Do this – Print each of the following rows verbatim, keeping their original order.

[Rows for locating words and elements]

══════════

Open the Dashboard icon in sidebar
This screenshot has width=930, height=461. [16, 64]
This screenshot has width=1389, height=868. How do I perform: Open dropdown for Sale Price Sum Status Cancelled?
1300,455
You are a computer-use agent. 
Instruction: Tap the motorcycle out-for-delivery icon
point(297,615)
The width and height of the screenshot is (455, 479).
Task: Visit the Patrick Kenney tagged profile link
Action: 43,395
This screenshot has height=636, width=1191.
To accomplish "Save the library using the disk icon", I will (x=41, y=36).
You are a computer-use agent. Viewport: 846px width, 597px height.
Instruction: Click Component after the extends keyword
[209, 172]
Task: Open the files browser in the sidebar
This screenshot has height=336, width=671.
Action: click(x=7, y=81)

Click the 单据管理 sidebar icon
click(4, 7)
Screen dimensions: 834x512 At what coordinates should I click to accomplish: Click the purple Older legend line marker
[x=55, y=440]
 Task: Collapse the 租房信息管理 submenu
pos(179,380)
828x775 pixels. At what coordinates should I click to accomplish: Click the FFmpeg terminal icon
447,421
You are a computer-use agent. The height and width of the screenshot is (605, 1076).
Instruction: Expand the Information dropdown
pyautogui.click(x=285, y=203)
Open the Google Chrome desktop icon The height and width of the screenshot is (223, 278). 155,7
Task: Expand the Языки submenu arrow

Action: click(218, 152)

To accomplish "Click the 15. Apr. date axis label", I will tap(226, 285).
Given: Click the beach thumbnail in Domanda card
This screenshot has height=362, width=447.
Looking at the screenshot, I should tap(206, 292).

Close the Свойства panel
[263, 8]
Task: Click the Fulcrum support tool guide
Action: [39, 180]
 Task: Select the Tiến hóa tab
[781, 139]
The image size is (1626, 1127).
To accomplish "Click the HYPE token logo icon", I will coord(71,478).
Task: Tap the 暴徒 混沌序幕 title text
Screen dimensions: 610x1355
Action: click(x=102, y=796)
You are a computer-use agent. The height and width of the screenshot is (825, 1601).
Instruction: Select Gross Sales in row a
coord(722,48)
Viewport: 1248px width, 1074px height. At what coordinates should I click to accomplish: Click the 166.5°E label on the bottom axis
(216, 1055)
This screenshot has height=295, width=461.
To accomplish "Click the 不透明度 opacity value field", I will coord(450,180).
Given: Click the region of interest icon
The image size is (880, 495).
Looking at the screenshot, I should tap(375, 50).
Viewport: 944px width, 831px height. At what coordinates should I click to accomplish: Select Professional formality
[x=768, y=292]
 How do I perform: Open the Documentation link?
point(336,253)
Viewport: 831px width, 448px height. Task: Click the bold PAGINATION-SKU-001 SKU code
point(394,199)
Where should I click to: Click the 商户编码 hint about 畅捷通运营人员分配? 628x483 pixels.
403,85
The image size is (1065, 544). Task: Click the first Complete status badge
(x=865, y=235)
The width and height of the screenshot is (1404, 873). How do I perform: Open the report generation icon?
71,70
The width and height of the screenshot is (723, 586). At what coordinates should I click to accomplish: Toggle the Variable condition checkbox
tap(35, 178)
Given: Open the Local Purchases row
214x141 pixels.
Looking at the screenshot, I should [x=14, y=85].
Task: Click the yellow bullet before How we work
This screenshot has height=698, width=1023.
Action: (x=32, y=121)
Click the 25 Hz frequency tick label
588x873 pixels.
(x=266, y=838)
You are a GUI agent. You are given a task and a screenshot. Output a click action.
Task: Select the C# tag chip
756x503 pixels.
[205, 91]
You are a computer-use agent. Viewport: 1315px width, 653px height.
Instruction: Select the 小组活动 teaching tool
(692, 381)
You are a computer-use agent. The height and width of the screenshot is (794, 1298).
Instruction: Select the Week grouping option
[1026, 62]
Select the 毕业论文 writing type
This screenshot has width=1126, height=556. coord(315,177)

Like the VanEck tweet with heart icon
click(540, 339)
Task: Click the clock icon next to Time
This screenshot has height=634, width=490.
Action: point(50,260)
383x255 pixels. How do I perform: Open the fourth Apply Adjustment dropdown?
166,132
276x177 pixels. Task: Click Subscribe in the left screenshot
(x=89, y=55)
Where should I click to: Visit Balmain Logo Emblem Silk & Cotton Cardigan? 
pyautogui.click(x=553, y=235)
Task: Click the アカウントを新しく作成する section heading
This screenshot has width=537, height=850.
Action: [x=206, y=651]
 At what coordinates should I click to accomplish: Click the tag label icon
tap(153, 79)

══════════

The reply –
Open the Dashboard icon in sidebar
This screenshot has width=930, height=461. [16, 64]
This screenshot has width=1389, height=868. How do I perform: Open dropdown for Sale Price Sum Status Cancelled?
1300,455
You are a computer-use agent. 
Instruction: Tap the motorcycle out-for-delivery icon
point(297,615)
The width and height of the screenshot is (455, 479).
Task: Visit the Patrick Kenney tagged profile link
Action: 43,395
This screenshot has height=636, width=1191.
To accomplish "Save the library using the disk icon", I will (x=41, y=36).
You are a computer-use agent. Viewport: 846px width, 597px height.
Instruction: Click Component after the extends keyword
[209, 172]
Task: Open the files browser in the sidebar
This screenshot has height=336, width=671.
Action: click(x=7, y=81)

Click the 单据管理 sidebar icon
click(4, 7)
Screen dimensions: 834x512 At what coordinates should I click to accomplish: Click the purple Older legend line marker
[x=55, y=440]
 Task: Collapse the 租房信息管理 submenu
pos(179,380)
828x775 pixels. At what coordinates should I click to accomplish: Click the FFmpeg terminal icon
447,421
You are a computer-use agent. The height and width of the screenshot is (605, 1076).
Instruction: Expand the Information dropdown
pyautogui.click(x=285, y=203)
Open the Google Chrome desktop icon The height and width of the screenshot is (223, 278). 155,7
Task: Expand the Языки submenu arrow

Action: click(218, 152)

To accomplish "Click the 15. Apr. date axis label", I will tap(226, 285).
Given: Click the beach thumbnail in Domanda card
This screenshot has height=362, width=447.
Looking at the screenshot, I should tap(206, 292).

Close the Свойства panel
[263, 8]
Task: Click the Fulcrum support tool guide
Action: [39, 180]
 Task: Select the Tiến hóa tab
[781, 139]
The image size is (1626, 1127).
To accomplish "Click the HYPE token logo icon", I will coord(71,478).
Task: Tap the 暴徒 混沌序幕 title text
Screen dimensions: 610x1355
Action: click(x=102, y=796)
You are a computer-use agent. The height and width of the screenshot is (825, 1601).
Instruction: Select Gross Sales in row a
coord(722,48)
Viewport: 1248px width, 1074px height. At what coordinates should I click to accomplish: Click the 166.5°E label on the bottom axis
(216, 1055)
This screenshot has height=295, width=461.
To accomplish "Click the 不透明度 opacity value field", I will coord(450,180).
Given: Click the region of interest icon
The image size is (880, 495).
Looking at the screenshot, I should tap(375, 50).
Viewport: 944px width, 831px height. At what coordinates should I click to accomplish: Select Professional formality
[x=768, y=292]
 How do I perform: Open the Documentation link?
point(336,253)
Viewport: 831px width, 448px height. Task: Click the bold PAGINATION-SKU-001 SKU code
point(394,199)
Where should I click to: Click the 商户编码 hint about 畅捷通运营人员分配? 628x483 pixels.
403,85
The image size is (1065, 544). Task: Click the first Complete status badge
(x=865, y=235)
The width and height of the screenshot is (1404, 873). How do I perform: Open the report generation icon?
71,70
The width and height of the screenshot is (723, 586). At what coordinates should I click to accomplish: Toggle the Variable condition checkbox
tap(35, 178)
Given: Open the Local Purchases row
214x141 pixels.
Looking at the screenshot, I should [x=14, y=85].
Task: Click the yellow bullet before How we work
This screenshot has height=698, width=1023.
Action: (x=32, y=121)
Click the 25 Hz frequency tick label
588x873 pixels.
(x=266, y=838)
You are a GUI agent. You are given a task and a screenshot. Output a click action.
Task: Select the C# tag chip
756x503 pixels.
[205, 91]
You are a computer-use agent. Viewport: 1315px width, 653px height.
Instruction: Select the 小组活动 teaching tool
(692, 381)
You are a computer-use agent. The height and width of the screenshot is (794, 1298).
Instruction: Select the Week grouping option
[1026, 62]
Select the 毕业论文 writing type
This screenshot has width=1126, height=556. coord(315,177)

Like the VanEck tweet with heart icon
click(540, 339)
Task: Click the clock icon next to Time
This screenshot has height=634, width=490.
Action: point(50,260)
383x255 pixels. How do I perform: Open the fourth Apply Adjustment dropdown?
166,132
276x177 pixels. Task: Click Subscribe in the left screenshot
(x=89, y=55)
Where should I click to: Visit Balmain Logo Emblem Silk & Cotton Cardigan? 
pyautogui.click(x=553, y=235)
Task: Click the アカウントを新しく作成する section heading
This screenshot has width=537, height=850.
Action: [x=206, y=651]
 At what coordinates should I click to accomplish: Click the tag label icon
tap(153, 79)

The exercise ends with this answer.